_Text passage_.
-- -- --
This is the real question, often unasked, which is behind every job interview I have. As a candidate you are considering spending most of your waking hours with us, for possibly years, and you are asking questions like “What do you see as the long term strategic goals of the company?” People tend to focus on the role and although finding the right title, position and salary are important, if you only consider these you could be making a big mistake.
The company’s values, norms and practices will have a huge impact on your happiness and success. So how do you find out what a company’s culture is? Ask the people who are interviewing you to tell you stories about the company. Are the stories similar? Can you see any pattern? If one interviewer tells you stories about compassion and caring and another, stories about aggression and winning, at the very least you have got a conflicted organization which doesn’t know who it is, and at the worst it may be a place with open warfare between departments.
Let’s look at some common stories identified by Adam Grant in a recent article in the New York Times:
1. Is the Big Boss Human?
There is an old saying that if you want to see what someone is really like, give them power. And the Big Boss in any company has enough power to act without fearing consequences. So what does he/she do with it? Are there reserved parking spots right outside the door for senior managers rather than being available on a first come first served basis? Does she have a luxurious office, while the people who do the work are in cramped cubicles? Does he like to make “boss jokes” – “ Well, Jim, if you don’t make it to the company picnic, maybe you shouldn’t come in Monday either! Ha! Ha! Ha!” Too many people use military analogies to justify awarding themselves excessive power, privileges and prestige, but the reality is as an employee you are not expected to attack fortified enemy bunkers merely because you were told to. You are probably going to be working in an modern company where the range of expertise required is so wide, no-one, including the Big Boss, knows it all. In a modern company distributed leadership (I.e., the leader is theperson with the most expertise on this particular subject) is what works best. Don’t get me wrong. I’m not suggesting the Big Boss has no expertise and shouldn’t make decisions but her decisions should be made regarding whether the sales strategy is appropriate to achieve the company’s objectives, not what color the mugs in the cafeteria should be. This leads directly into question 2 :
2. Can the Little Person Rise to the Top?
-- -- --
Text and item location entries
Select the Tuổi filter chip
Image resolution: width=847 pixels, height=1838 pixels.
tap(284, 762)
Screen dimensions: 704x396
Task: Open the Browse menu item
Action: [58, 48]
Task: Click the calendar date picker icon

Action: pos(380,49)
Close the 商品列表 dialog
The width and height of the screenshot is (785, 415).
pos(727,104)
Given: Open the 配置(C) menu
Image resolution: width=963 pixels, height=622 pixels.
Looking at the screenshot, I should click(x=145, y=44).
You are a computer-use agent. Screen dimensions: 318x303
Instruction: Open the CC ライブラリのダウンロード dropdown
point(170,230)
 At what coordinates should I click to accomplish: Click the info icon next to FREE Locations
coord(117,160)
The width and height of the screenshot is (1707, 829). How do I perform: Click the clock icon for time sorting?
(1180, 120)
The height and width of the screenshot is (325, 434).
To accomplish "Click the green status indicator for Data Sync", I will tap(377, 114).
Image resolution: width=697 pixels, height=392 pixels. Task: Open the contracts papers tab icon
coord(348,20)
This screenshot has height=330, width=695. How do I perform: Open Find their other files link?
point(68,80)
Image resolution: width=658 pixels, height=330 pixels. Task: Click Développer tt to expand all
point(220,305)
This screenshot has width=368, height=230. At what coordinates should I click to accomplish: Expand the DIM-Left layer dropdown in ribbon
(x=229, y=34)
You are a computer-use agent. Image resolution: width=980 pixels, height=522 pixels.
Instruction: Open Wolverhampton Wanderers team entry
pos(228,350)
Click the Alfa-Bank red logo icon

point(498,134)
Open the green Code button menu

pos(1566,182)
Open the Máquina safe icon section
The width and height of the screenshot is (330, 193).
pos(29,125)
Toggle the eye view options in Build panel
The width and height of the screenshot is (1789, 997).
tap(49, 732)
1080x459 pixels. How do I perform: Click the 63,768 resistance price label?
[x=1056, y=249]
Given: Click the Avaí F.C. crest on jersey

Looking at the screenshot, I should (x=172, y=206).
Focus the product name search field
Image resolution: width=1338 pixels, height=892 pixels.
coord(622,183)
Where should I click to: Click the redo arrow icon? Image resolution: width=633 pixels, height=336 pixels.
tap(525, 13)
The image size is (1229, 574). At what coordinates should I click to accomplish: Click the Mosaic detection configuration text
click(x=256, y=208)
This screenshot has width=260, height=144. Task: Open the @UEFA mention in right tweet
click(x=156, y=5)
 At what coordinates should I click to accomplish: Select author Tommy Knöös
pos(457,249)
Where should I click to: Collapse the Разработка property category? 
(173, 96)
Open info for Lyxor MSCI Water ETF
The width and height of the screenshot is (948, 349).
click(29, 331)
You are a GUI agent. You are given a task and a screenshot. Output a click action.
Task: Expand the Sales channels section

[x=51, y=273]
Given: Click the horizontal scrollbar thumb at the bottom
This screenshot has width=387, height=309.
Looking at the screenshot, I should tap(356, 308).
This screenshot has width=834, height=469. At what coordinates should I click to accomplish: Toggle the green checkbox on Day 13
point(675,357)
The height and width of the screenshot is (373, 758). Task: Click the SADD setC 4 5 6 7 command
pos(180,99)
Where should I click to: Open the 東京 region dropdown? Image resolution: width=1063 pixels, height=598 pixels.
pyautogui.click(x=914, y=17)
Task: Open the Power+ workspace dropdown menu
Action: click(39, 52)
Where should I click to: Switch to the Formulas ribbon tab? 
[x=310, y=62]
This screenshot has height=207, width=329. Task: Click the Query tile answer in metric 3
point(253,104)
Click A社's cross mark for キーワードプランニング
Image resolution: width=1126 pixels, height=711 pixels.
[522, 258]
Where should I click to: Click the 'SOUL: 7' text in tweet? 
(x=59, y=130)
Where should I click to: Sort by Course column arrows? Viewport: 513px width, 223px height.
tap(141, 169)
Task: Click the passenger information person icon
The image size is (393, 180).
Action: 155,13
-- -- --
_Requirement_. Echo the passage on company culture in job interviews word for word, from start to finish.

_Problem solution_.
This is the real question, often unasked, which is behind every job interview I have. As a candidate you are considering spending most of your waking hours with us, for possibly years, and you are asking questions like “What do you see as the long term strategic goals of the company?” People tend to focus on the role and although finding the right title, position and salary are important, if you only consider these you could be making a big mistake.
The company’s values, norms and practices will have a huge impact on your happiness and success. So how do you find out what a company’s culture is? Ask the people who are interviewing you to tell you stories about the company. Are the stories similar? Can you see any pattern? If one interviewer tells you stories about compassion and caring and another, stories about aggression and winning, at the very least you have got a conflicted organization which doesn’t know who it is, and at the worst it may be a place with open warfare between departments.
Let’s look at some common stories identified by Adam Grant in a recent article in the New York Times:
1. Is the Big Boss Human?
There is an old saying that if you want to see what someone is really like, give them power. And the Big Boss in any company has enough power to act without fearing consequences. So what does he/she do with it? Are there reserved parking spots right outside the door for senior managers rather than being available on a first come first served basis? Does she have a luxurious office, while the people who do the work are in cramped cubicles? Does he like to make “boss jokes” – “ Well, Jim, if you don’t make it to the company picnic, maybe you shouldn’t come in Monday either! Ha! Ha! Ha!” Too many people use military analogies to justify awarding themselves excessive power, privileges and prestige, but the reality is as an employee you are not expected to attack fortified enemy bunkers merely because you were told to. You are probably going to be working in an modern company where the range of expertise required is so wide, no-one, including the Big Boss, knows it all. In a modern company distributed leadership (I.e., the leader is theperson with the most expertise on this particular subject) is what works best. Don’t get me wrong. I’m not suggesting the Big Boss has no expertise and shouldn’t make decisions but her decisions should be made regarding whether the sales strategy is appropriate to achieve the company’s objectives, not what color the mugs in the cafeteria should be. This leads directly into question 2 :
2. Can the Little Person Rise to the Top?